» **Exercise details**
Word for word, write the lines below out again, with no pictures.

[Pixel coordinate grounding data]
□ □ □

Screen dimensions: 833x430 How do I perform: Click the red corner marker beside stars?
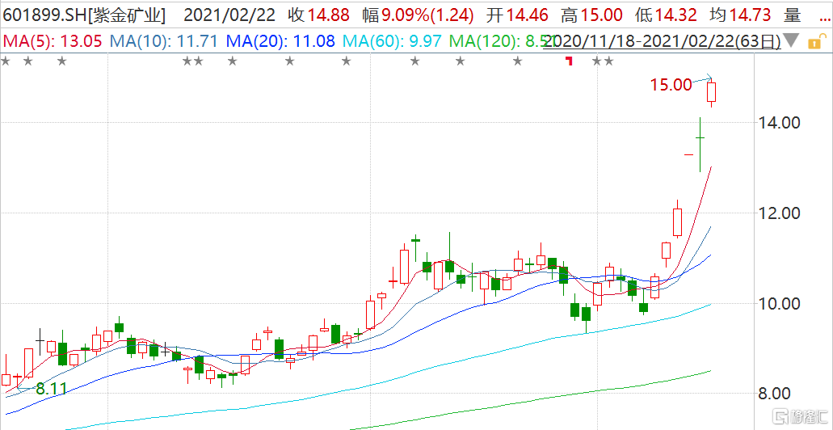569,61
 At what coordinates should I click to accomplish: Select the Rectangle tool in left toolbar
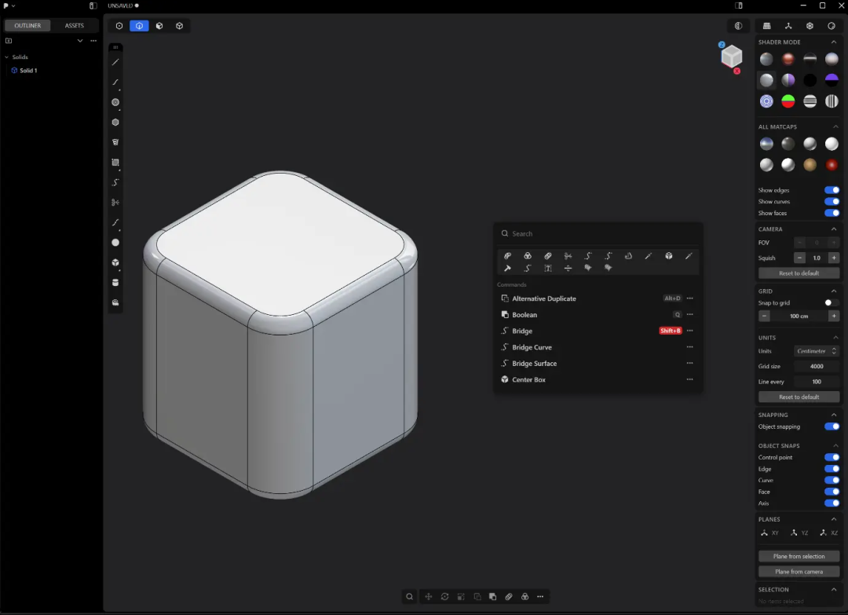[x=115, y=162]
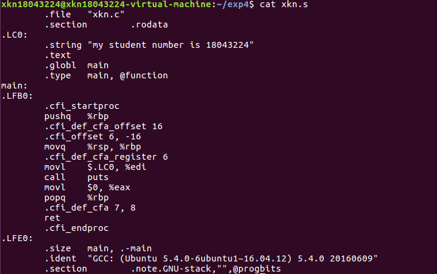Click the "@function" type text
The height and width of the screenshot is (274, 437).
144,76
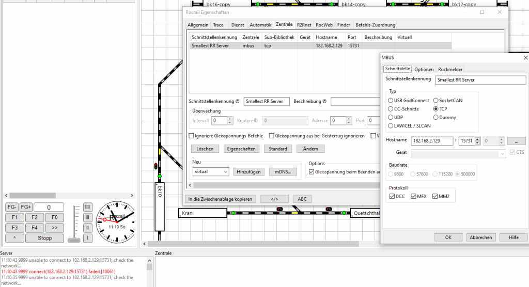
Task: Click the Hostname field with 182.168.2.129
Action: 431,141
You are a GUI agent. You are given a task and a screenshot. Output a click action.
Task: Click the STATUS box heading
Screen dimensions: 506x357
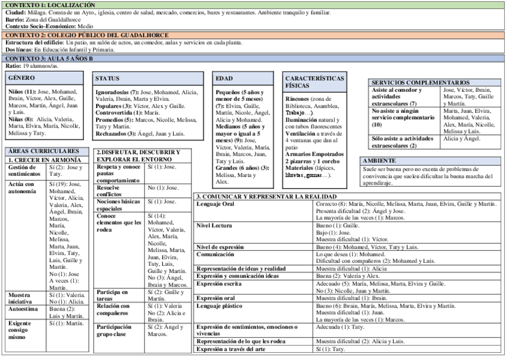point(108,78)
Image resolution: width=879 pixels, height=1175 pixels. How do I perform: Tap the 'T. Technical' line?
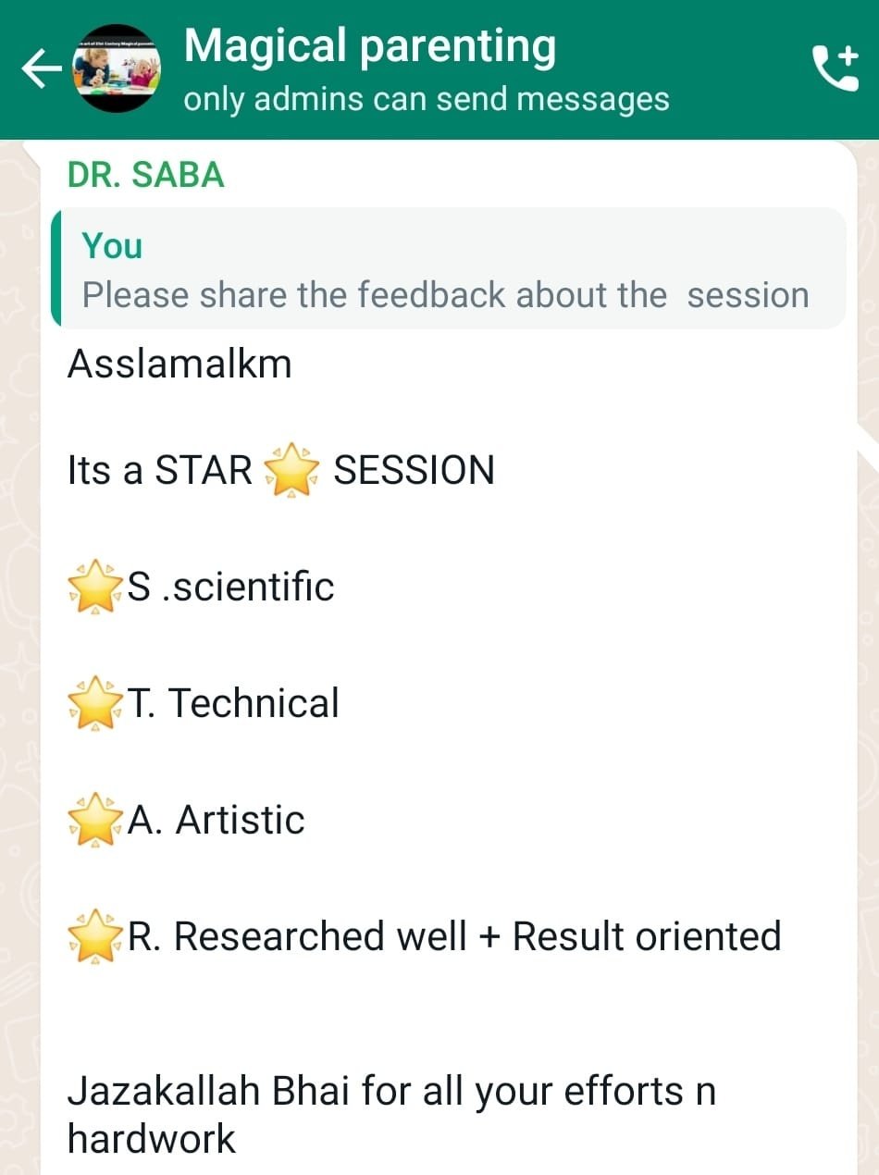coord(234,704)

□ □ □

» **Result of this task**
Screen dimensions: 833x430 How do I perform: Click the red corner marker beside stars?
569,61
 At what coordinates should I click to accomplish: Select the Rectangle tool in left toolbar
[x=115, y=162]
Click the "@function" type text
The height and width of the screenshot is (274, 437).
144,76
Task: Click the Hostname field with 182.168.2.129
Action: 431,141
You are a GUI agent. You are given a task and a screenshot. Output a click action.
Task: Click the STATUS box heading
Screen dimensions: 506x357
point(108,78)
Image resolution: width=879 pixels, height=1175 pixels. How do I perform: Tap the 'T. Technical' line?
coord(234,704)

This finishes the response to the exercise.